Costs mount for Loma light
by Kelly Feser Eells
There just may be a light at the end of the tunnel, or rather,
at the intersection of Loma Drive and Highway 33.
The last that concerned residents heard about the on-again, off-again
signal, "promised" by September 2000, was disappointing
- when asked about the delay in August of 2001, Caltrans spokesperson
Ivy Estrada stated that previously unforeseen road and utility
upgrades to the area had added some $35,000 to the project.
She explained that construction plans and the budget that had
been hammered out between the state and the county, which agreed
to pay for a third of the project, would both have to be revised.
Perhaps most disappointed of all was former Mira Monte Elementary
School Principal Larry Hartmann, who, for 15 years, nearly single-handedly
lobbied for improved safety at the intersection. "Their
promises," Hartmann was quoted as saying, "don't seem
to mean much."
As a direct result of his efforts,
flashing yellow "crosswalk ahead" lights were installed
in 1995. But after a 93-year-old pedestrian was struck and killed
in the crosswalk - used primarily by Mira Monte schoolchildren
and frequently patrolled by Hartmann himself - two years later,
a "safety index" study was initiated, with plans for
full signalization announced shortly thereafter.)
Though Caltrans traffic investigator Gary Kevorkian delivers
regular status reports at the quarterly Highway 33 Improvement
Committee meetings, his reports rarely include any details about
the on-again, off-again traffic signal.

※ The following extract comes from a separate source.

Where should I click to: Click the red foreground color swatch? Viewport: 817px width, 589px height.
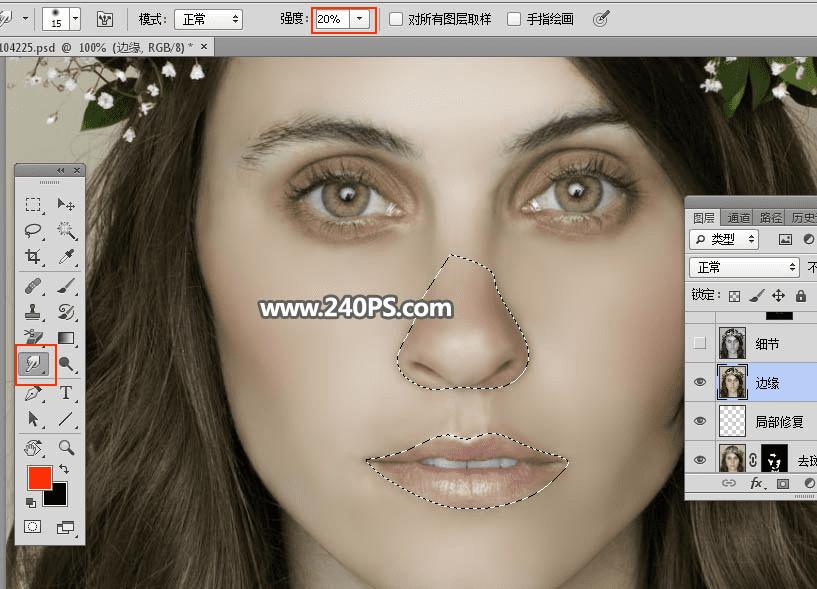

At the committee's Feb.
13 meeting, however, Kevorkian's presentation included an in-house
designed map, reflecting everything from potential "areas
of future study" (indicated by public concern) to feasible,
nonpriority, and priority projects; and, "New signal at
Route 33 and Loma Drive," per Kevorkian, is "No. 1."
In a subsequent conversation, he confirmed that, "We, the
county and the state, are in the final stages of a corporate
agreement. The bid process is being finalized as we speak."
Kevorkian added, "Construction could begin as early as June."
In other committee business, Charlie Villalvazo, treasurer of
the Courtesy on 33 campaign, reported that bumper stickers were
available to get the word out. Smiling, committee chair Lanie
Springer pointed to the batch of stickers - offered at $1 each
or, "if preferred, a 50-cent donation" to the campaign
- and told the audience, "we're putting you on the honor
California Highway Patrol Capt, Scott MacGregor said, "Well,
we're saying it (Courtesy on 33)," a reference to his agency's
increased presence in the community.
After acknowledging the CHP's ongoing participation in the grass-roots
campaign, Casitas Springs resident Diana Burns wondered if it
was possible to "get a patrolman, though I know it's expensive"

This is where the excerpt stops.